- [SOURCE DOCUMENT]:

════════

By now, many of you have likely read the recent letter from J.P. Morgan’s CISO, Patrick Opet. His message is clear and urgent: SaaS security is a challenge that must be addressed immediately - not next week, not next quarter. In his letter, Opet highlights several critical concerns, including the shared responsibility between SaaS vendors and organizations, the rise of OAuth-based integrations, and the broader implications of how SaaS models are reshaping security boundaries.
While Opet’s perspective is spot-on, there’s an essential point that needs to be emphasized: SaaS vendors alone cannot solve this problem. Organizations need to own their SaaS security strategy - leveraging the right tools, processes, and partners to protect their data and users.
SaaS applications are fundamentally designed to maximize collaboration and productivity - not enforce security. That’s not a flaw, it’s a business reality. Vendors focus on usability because that’s what drives adoption and revenue. This is why the SaaS security ecosystem exists - just as cloud security tools emerged to secure IaaS platforms.

════════

[Element and text location data]
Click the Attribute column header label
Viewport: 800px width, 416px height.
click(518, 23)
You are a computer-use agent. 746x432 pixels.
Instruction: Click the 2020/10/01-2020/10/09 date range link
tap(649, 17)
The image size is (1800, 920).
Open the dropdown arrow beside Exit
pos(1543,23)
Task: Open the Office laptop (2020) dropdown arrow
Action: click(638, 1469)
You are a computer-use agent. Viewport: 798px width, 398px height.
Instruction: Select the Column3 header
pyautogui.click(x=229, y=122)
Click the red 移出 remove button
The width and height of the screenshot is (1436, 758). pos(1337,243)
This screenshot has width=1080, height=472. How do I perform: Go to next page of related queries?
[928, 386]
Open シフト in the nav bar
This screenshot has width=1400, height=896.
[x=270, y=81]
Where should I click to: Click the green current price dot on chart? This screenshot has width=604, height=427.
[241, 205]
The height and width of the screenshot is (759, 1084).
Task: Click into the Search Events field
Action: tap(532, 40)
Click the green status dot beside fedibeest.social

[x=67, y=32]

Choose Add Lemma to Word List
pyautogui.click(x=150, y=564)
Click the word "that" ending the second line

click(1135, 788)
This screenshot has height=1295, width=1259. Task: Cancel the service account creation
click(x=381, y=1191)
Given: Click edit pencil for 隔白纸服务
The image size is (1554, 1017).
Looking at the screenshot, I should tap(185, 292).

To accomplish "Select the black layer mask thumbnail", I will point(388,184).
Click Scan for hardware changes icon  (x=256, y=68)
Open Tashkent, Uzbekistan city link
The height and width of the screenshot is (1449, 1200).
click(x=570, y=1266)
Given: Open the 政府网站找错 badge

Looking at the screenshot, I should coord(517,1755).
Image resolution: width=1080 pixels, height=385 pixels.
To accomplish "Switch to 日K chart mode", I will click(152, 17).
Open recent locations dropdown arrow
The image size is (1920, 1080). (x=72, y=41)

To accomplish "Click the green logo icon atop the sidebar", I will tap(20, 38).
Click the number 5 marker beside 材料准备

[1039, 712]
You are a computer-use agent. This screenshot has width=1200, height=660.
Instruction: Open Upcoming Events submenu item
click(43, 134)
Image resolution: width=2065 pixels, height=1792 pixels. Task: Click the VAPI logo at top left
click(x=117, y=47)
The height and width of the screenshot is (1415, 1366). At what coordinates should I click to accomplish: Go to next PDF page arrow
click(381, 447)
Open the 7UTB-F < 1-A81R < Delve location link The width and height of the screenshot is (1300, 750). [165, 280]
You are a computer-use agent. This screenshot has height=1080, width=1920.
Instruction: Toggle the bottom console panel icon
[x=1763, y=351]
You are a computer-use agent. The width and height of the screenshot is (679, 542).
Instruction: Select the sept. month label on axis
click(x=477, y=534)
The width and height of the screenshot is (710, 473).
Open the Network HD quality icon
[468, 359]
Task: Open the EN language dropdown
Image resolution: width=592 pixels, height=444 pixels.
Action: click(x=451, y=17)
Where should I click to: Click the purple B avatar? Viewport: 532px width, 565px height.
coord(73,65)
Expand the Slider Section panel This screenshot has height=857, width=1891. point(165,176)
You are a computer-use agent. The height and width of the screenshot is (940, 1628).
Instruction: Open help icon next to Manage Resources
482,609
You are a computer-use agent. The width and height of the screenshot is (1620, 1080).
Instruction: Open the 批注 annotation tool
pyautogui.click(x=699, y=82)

════════

- [TASK SET]:
- a) Rewrite the passage on SaaS security starting at "While Opet’s perspective" and ending at "secure IaaS platforms.", replacing "revenue" with "profit".
- b) Carry on the SaaS security commentary from where it stops.

- [RESULTS FOR EACH TASK]:
- a)
While Opet’s perspective is spot-on, there’s an essential point that needs to be emphasized: SaaS vendors alone cannot solve this problem. Organizations need to own their SaaS security strategy - leveraging the right tools, processes, and partners to protect their data and users.
SaaS applications are fundamentally designed to maximize collaboration and productivity - not enforce security. That’s not a flaw, it’s a business reality. Vendors focus on usability because that’s what drives adoption and profit. This is why the SaaS security ecosystem exists - just as cloud security tools emerged to secure IaaS platforms.

- b)
This blog unpacks key insights from Patrick Opet’s letter and offers guidance on how security teams should approach SaaS security in 2025 - especially as threats evolve and traditional security perimeters become increasingly irrelevant.
Legacy Security Models Are No Longer Enough
As Opet states:
"Most critically, SaaS models are fundamentally reshaping how companies integrate services and data - a subtle yet profound shift eroding decades of carefully architected security boundaries. In the traditional model, security practices enforced strict segmentation between a firm’s trusted internal resources and untrusted external interactions using protocol termination, tiered access, and logical isolation."
Traditionally, segmentation between trusted internal networks and untrusted external parties was enforced through strict controls like protocol termination, tiered access, and logical isolation. But that segmentation breaks down in the SaaS world.
Example: Google Workspace. Sharing with external collaborators is essential for growth, but so is limiting risky behavior - like an offboarding employee sharing sensitive files to a personal email. Google can’t solve this on its own - it lacks access to contextual data from HRIS and IdP systems, such as Okta, that would identify these high-risk scenarios.
To properly manage this risk, you need a solution that combines user identity, file content, sharing permissions, and behavioral signals to detect and remediate threats in real time - while also engaging users through the tools they already use (e.g., Slack, Google Chat, Microsoft Teams).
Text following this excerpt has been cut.